Pourtant, peu d’institutions avaient fait ce choix innovant, sauf quelques pionniers. Et il ne faut pas oublier, les dérives qui furent celles de la position de gourou occupée par Lucien Engelmajer, dit « Le Patriarche », qui « asservit » au prétexte de « pairs », d’anciens usagers militants de sa secte, soi-disant professionnels, mais dépendants du personnage et bénévoles remboursant des années la dette de leur « réhabilitation ».

En 1993, se met en œuvre la politique de Réduction Des Risques en France qui allait ouvrir une nouvelle étape dans ce travail avec l’usager expert.

Pour l’ouverture d’un lieu d’accueil de Réduction Des Risques à Toulouse, forte de mon expérience à Marmottan, l’évidence fut de constituer une équipe mixte de professionnels et d’anciens usagers.

Tout comme en 1970, aller volontairement demander de l’aide pour arrêter la drogue n’allait pas de soi (et cautionnait donc le choix de Claude Olievenstein) ; dans les années 90, se présenter, en province notamment, pour échanger des seringues était tout aussi suspect… l’interdiction d’usage n’ayant jamais été remise en cause. C’est donc encore cette double garantie de confiance qui a permis de gagner le pari de santé publique porté par la Réduction Des Risques. Il ne faut pas oublier qu’en 1992, ASUD (Association d’Auto-Support des Usagers de Drogues) avait largement contribué à l’évolution du regard porté sur des usagers de drogues. Ils sont devenus, avec des professionnels, les leaders de la mise en œuvre de cette politique.
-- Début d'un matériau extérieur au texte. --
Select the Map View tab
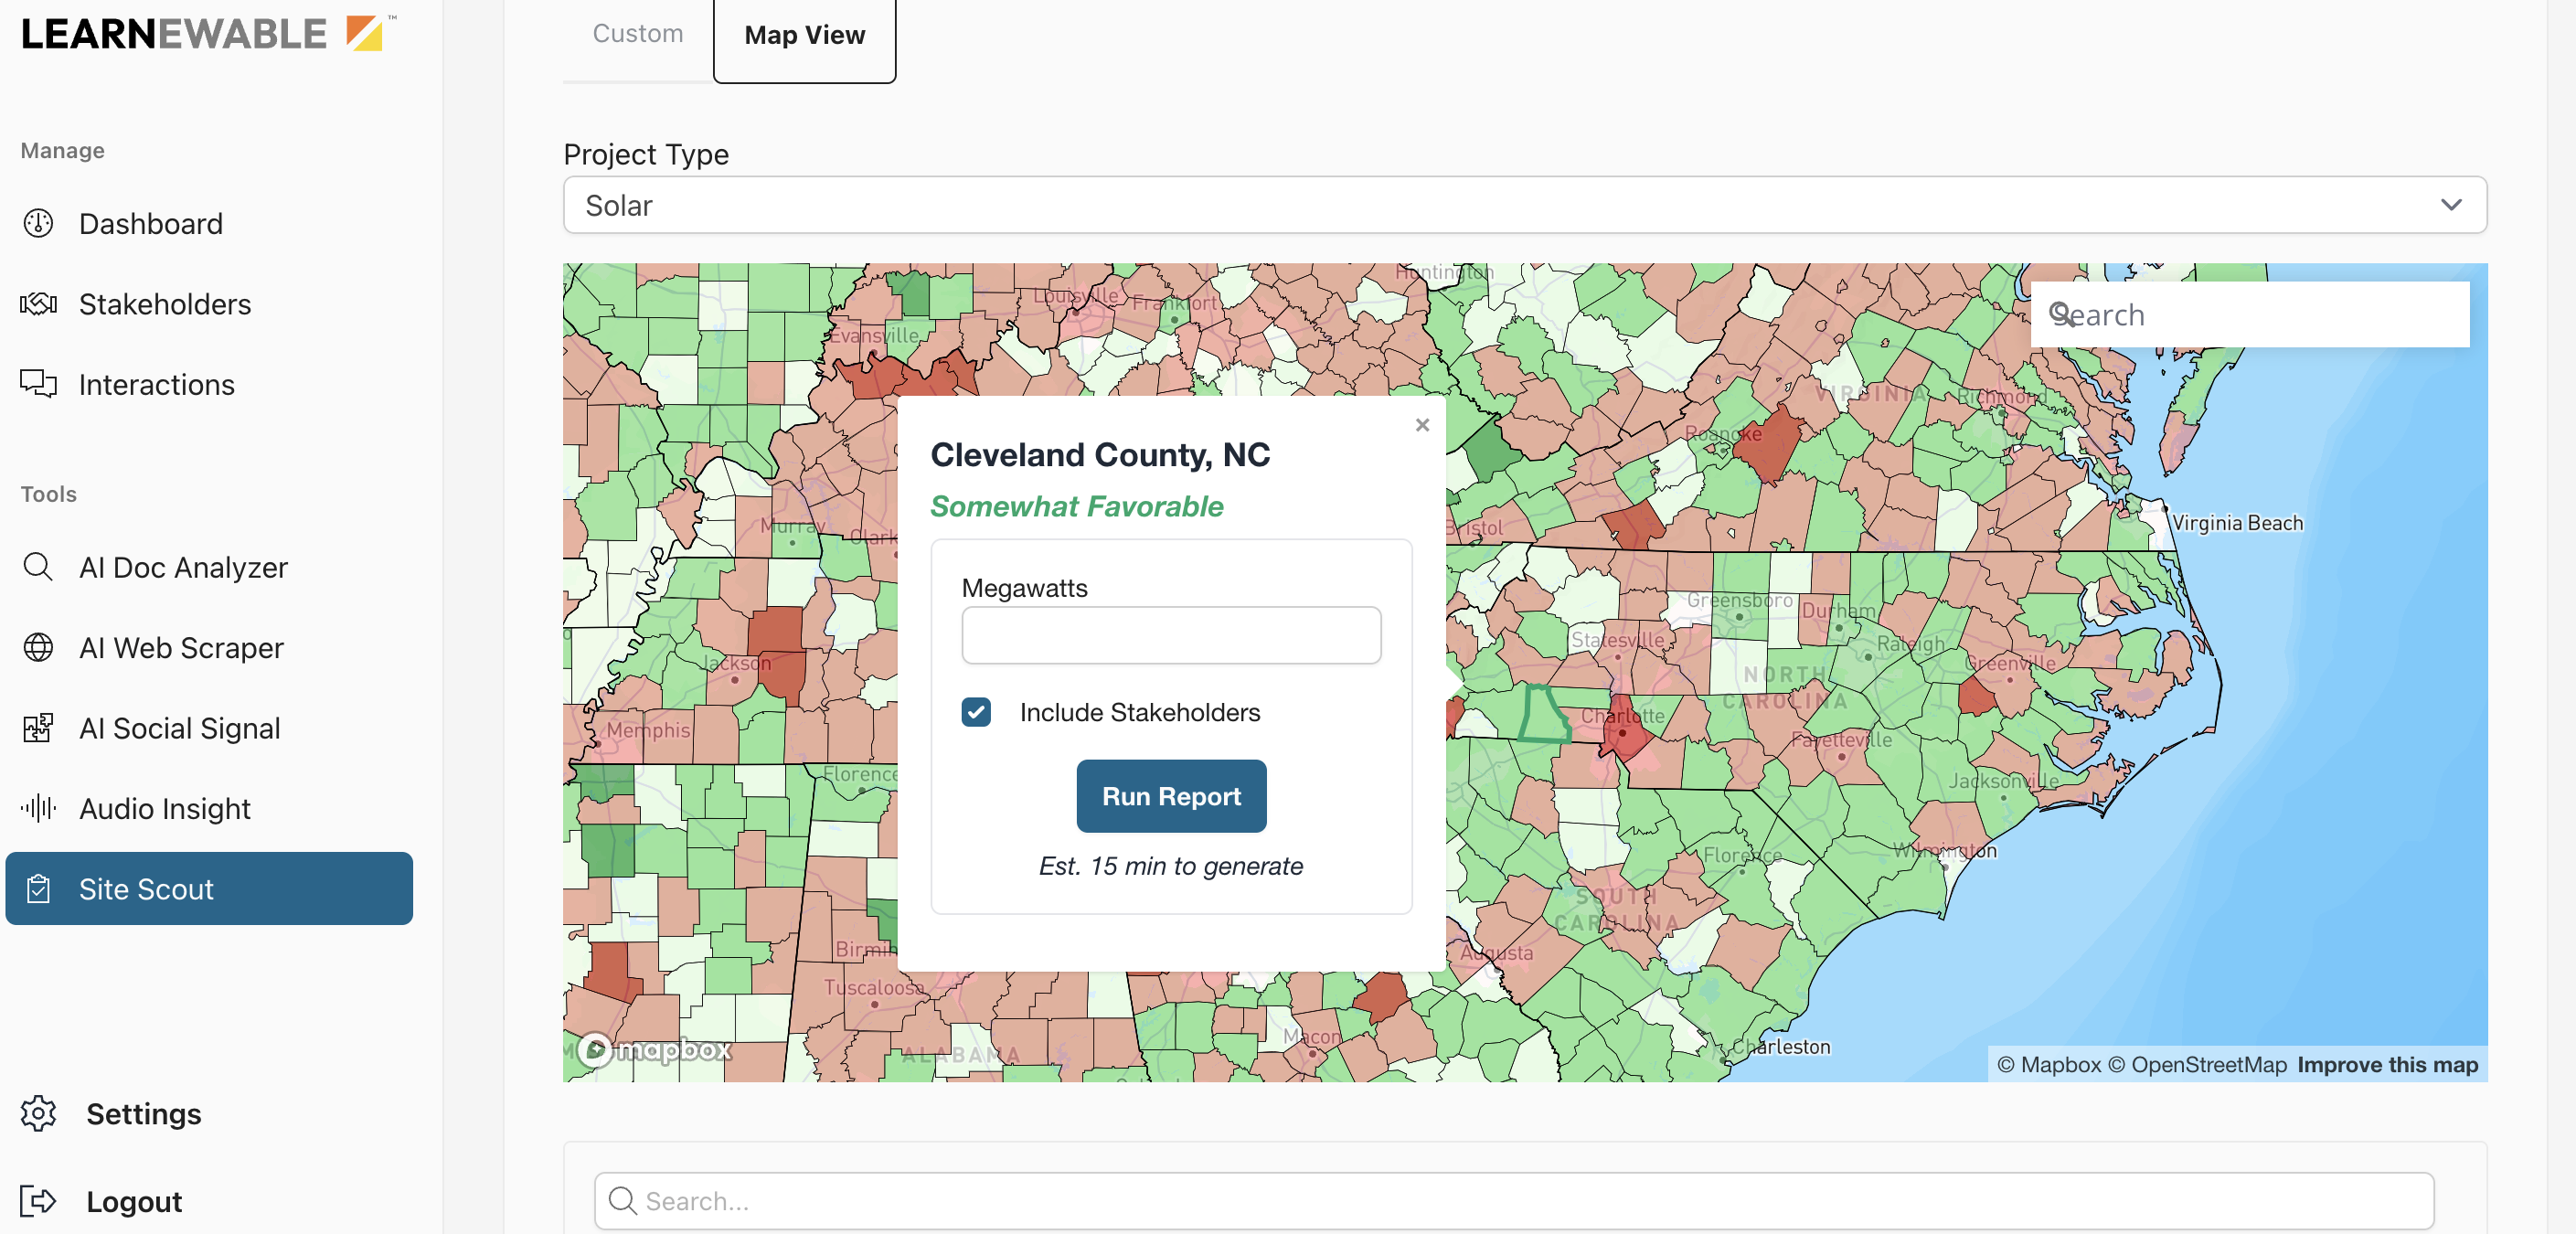2576x1234 pixels. click(x=804, y=36)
Toutefois, cette implication n’a pas été sans risque, notamment lorsque les associations ont fait le choix d’intégrer des pairs proches d’une dépendance récente, sans l’accepter.

Dès lors, leur proximité avec les usagers les plaçait dans des situations impossibles à tenir et, dans un conflit de loyauté, voire une injonction paradoxale.

Il semble donc impératif que l’employeur d’une équipe mixte adopte une position claire quant aux attentes formulées à l’égard de ces salariés. Ces attentes doivent d’être concrètes et réalisables. C’est une des conditions sine qua non pour mener une action efficace et assurer un équilibre de travail à l’ensemble de l’équipe.

Ainsi se sont fondés de nouveaux savoirs et de nouvelles pratiques, une clinique expérimentale est née autour du concept de « Care » (prendre soin), incluant une dimension citoyenne par la reconnaissance d’une égale valeur de la parole.

Les apports de cette rencontre entre expérience du savoir et savoir tiré de l’expérience, sont probablement à même de répondre à de nouveaux enjeux, tant sociaux que sanitaires.